I Quaderni nascono da un progetto editoriale di Ferruccio Giacanelli, progetto che sarà coordinato da Tullio Seppilli, per conto della Fondazione Angelo Celli, che diventerà poi Fondazione Alessandro e Tullio Seppilli. 
(Alle esperienze migratorie dei due Seppilli e di Anita Schwarzkopft Seppilli, a causa delle leggi razziali del 1938,  sono dedicate le pagine a ciascuno di loro intestate nel portale in progress di Patrizia Guarnieri (università di Firenze), Intellettuali in fuga dall'Italia fascista (FUP2023-). https://intellettualinfuga.com/it/elenco_intellettuali)

Il primo Quaderno è di Ferruccio Giacanelli, edito nel Settembre 2014 per la Fondazione Angelo Celli, si intitola “Nascita del movimento antimanicomiale umbro” e ricostruisce a partire dal 1965 gli anni del rinnovamento del modello assistenziale, centrato sull’Ospedale Psichiatrico di Perugia, fino alla costituzione dal 1970 di una reta assistenziale di tipo territoriale, alternativa all’Ospedale e centrata su dieci Centri di Igiene Mentale diffusi nell’intera provincia.

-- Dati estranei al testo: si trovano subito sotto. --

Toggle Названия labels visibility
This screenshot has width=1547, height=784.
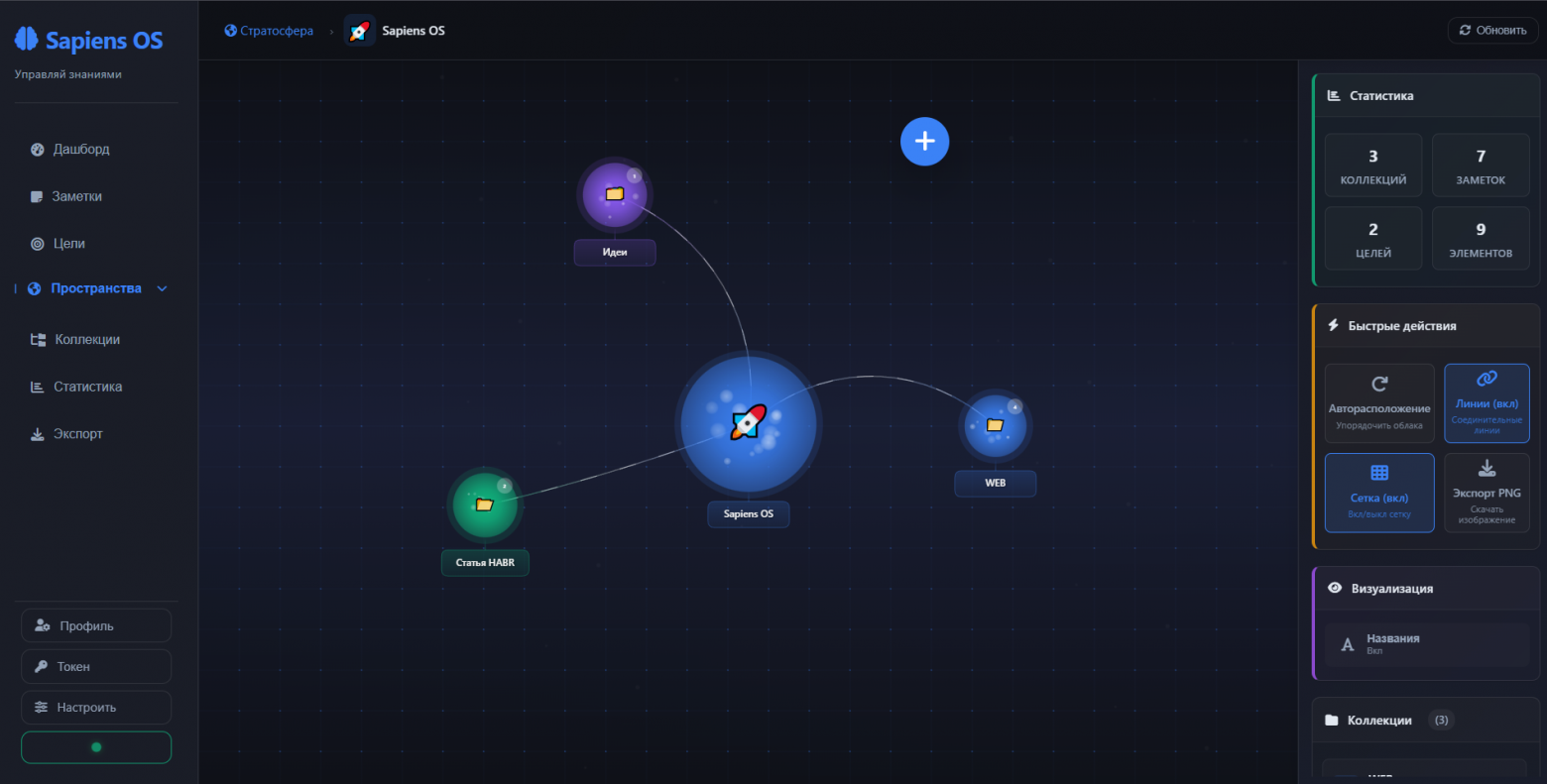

Ferruccio Giacanelli, Assemblea popolare per la Riforma dell’assistenza psichiatrica, Perugia, Sala dei Notari, 1969

Il Quaderno si sofferma alle pagg. 37-40 anche sulla storia della Rivista, all’epoca denominata “Annali di Neurologia e Psichiatria dell’Ospedale Psichiatrico di Perugia”, Annali di cui Giacanelli è stato un animatore culturale, in quanto coordinatore della redazione scientifica dal 1958 al 1972, data del suo trasferimento a Parma su invito di Franco Basaglia in qualità di vicedirettore dell’Ospedale di Colorno, di cui diventerà Direttore a partire dal 1975.

Il secondo e terzo volume di Francesco Scotti, intitolati “Nascita ed evoluzione di una psichiatria di comunità in Umbria” sono pubblicati nel 2022 e nel 2023, sempre presso l’editore Morlacchi, Perugia, come Quaderni della Fondazione Alessandro e Tullio Seppilli. I due Quaderni ripercorrono e ricostruiscono 40 anni di storia di Psichiatria Riformata e di Comunità nella Provincia di Perugia con le relative vicende politiche, culturali e scientifiche.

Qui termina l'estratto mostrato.